Teraz szykuje się więcej projektów do wykonania więc i automatem znacznie więcej kasy.
Oczywiście - jakbym wykonywał tą samą pracę jako freelancer to zarabiałbym znacznie więcej bo chociażby na podatkach i zusie bym zaoszczędził itp.
Ale w ostatecznym rozrachunku wolę taki układ jaki mam teraz - freelancing oznaczał dla mnie brak jakiejkolwiek stabilności. Tutaj mam pewną minimalną stabilność finansową co już ma olbrzymie znaczenie (planuję założyć niedługo rodzinę więc sami rozumiecie).
Prowadząc jeszcze własną działalność dorabiam trochę więc nie jest źle.
Oczywiście wolałbym pracować w jednym miejscu i zarabiać tam odpowiednio dużo - robić nawet te 10-12 godzin ale mieć pewność, że ta jedna praca wystarczy. Niestety tak się nie da.

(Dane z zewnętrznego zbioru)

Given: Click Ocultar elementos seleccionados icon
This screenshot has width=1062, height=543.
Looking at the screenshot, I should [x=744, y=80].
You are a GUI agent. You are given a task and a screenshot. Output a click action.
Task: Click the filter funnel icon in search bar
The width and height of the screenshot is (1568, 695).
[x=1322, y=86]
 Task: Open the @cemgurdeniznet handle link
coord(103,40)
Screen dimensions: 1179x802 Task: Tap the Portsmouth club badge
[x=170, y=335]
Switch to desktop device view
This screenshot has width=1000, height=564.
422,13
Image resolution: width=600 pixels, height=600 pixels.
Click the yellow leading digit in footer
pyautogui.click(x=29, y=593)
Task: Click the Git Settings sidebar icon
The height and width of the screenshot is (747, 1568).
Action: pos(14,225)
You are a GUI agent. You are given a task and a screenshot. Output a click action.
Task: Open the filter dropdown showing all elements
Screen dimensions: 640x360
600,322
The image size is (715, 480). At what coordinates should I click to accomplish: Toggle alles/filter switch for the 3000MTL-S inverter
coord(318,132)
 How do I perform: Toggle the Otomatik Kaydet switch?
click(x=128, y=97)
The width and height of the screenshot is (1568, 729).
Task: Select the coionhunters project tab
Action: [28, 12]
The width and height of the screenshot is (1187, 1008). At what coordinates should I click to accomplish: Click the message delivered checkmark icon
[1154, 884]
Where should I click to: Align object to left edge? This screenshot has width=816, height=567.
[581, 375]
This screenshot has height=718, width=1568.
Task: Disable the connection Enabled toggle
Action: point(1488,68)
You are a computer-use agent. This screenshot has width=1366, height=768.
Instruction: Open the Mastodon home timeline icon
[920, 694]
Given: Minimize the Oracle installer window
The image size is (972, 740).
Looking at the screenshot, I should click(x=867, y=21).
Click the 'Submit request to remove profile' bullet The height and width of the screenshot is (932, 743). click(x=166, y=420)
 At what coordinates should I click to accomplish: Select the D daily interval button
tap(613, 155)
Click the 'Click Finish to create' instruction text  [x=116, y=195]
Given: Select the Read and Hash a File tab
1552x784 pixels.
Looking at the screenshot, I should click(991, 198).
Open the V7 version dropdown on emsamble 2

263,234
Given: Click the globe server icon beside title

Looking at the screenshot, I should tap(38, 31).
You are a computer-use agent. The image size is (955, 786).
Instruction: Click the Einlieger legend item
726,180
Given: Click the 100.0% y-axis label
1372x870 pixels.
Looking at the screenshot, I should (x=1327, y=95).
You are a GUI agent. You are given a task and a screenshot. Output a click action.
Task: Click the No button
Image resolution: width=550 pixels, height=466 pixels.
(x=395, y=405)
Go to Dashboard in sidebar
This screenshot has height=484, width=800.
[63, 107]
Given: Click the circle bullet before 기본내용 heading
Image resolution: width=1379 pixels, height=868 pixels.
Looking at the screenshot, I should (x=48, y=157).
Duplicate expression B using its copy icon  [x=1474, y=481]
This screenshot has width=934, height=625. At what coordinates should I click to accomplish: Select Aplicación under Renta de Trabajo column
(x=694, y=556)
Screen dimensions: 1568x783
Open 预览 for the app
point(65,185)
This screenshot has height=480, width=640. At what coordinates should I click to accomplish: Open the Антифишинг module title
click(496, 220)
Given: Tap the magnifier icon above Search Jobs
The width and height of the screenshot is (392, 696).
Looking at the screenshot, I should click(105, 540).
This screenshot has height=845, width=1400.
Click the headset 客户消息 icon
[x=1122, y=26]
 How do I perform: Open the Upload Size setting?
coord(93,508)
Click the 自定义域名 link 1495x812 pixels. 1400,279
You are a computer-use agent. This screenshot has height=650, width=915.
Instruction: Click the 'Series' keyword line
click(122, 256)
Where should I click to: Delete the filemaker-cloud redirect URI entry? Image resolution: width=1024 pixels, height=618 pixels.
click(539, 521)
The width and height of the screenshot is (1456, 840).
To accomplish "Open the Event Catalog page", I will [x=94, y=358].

Co będę robił w przyszłości - nie wiem. Namawiają mnie na doktorat więc wtegy moja sytuacja by się jeszcze trochę zmieniła.
Od pracy oczekuję przede wszystkim dobrego wynagrodzenia, ale także pewnego szacunku, ważności mojej pracy i osoby, możliwości rozwoju oraz nauki.
O wiele inaczej patrzy się na sprawy pracy jak się jest w szkole średniej i mieszka z rodzicami, inaczej jak się jest na studiach a zupełnie inaczej jak się ma już swoją własną rodzinę - mogę powiedzieć z własnego doświadczenia, że priorytety się zmieniają i inaczej się podchodzi do wielu kwestii.
Z punkty widzenia pracodawcy natomiast - ja jako freelancer byłbym dla niego o wiele droższy niż jako pracownik. Możliwe, że odrobinę bardziej wydajny ale czy to by się kalkulowało ?
Jeśli zaś chodzi o zarobki - właśnie na forum w dziale ofert pojawiła się oferta z firmy, z której to oferty zrezygnowałem w grudniu (wstępnie przyjąłem ale po namyśle odrzuciłem bo stawka była zbyt niska). Mamy kwiecień a oni dalej szukają kogoś na to stanowisko, którego ja nie przyjąłem - to chyba najlepiej świadczy, że płacili za mało.
Ja ze swej strony jestem w stanie pracować tak jak teraz i dostawać kasę za projekty ale tylko w tym miejscu gdzie pracuję bo mam jeszcze z pracy inne korzyści takie jak rozwój naukowy. W tamtej firmie nie chciałem robić na takich zasadach jak tutaj bo uważam, że jeśli gdzieś mam robić tylko jako programista to chcę mieć dużą stabilność finansową - więc 2-3 tys. netto + premie to za mało nawet jeśli po podliczeniu premii wyjdzie łącznie 15-20 tys. netto), wolę 8-10 tys. netto bez premii - bo tutaj mam na papierku zagwarantowane a przy premiach to tak jakby się jest niewolnikiem - szef karze zostać dłużej to się zostaje bo inaczej pojedzie po premii.
Oczywiście to tylko i wyłącznie moja prywatna opinia aktualna na chwilę obecną - możliwe, że za tydzień, miesiąc, rok będę już uważał zupełnie inaczej i to co mnie teraz zadowala będzie wtedy już niezadowalające.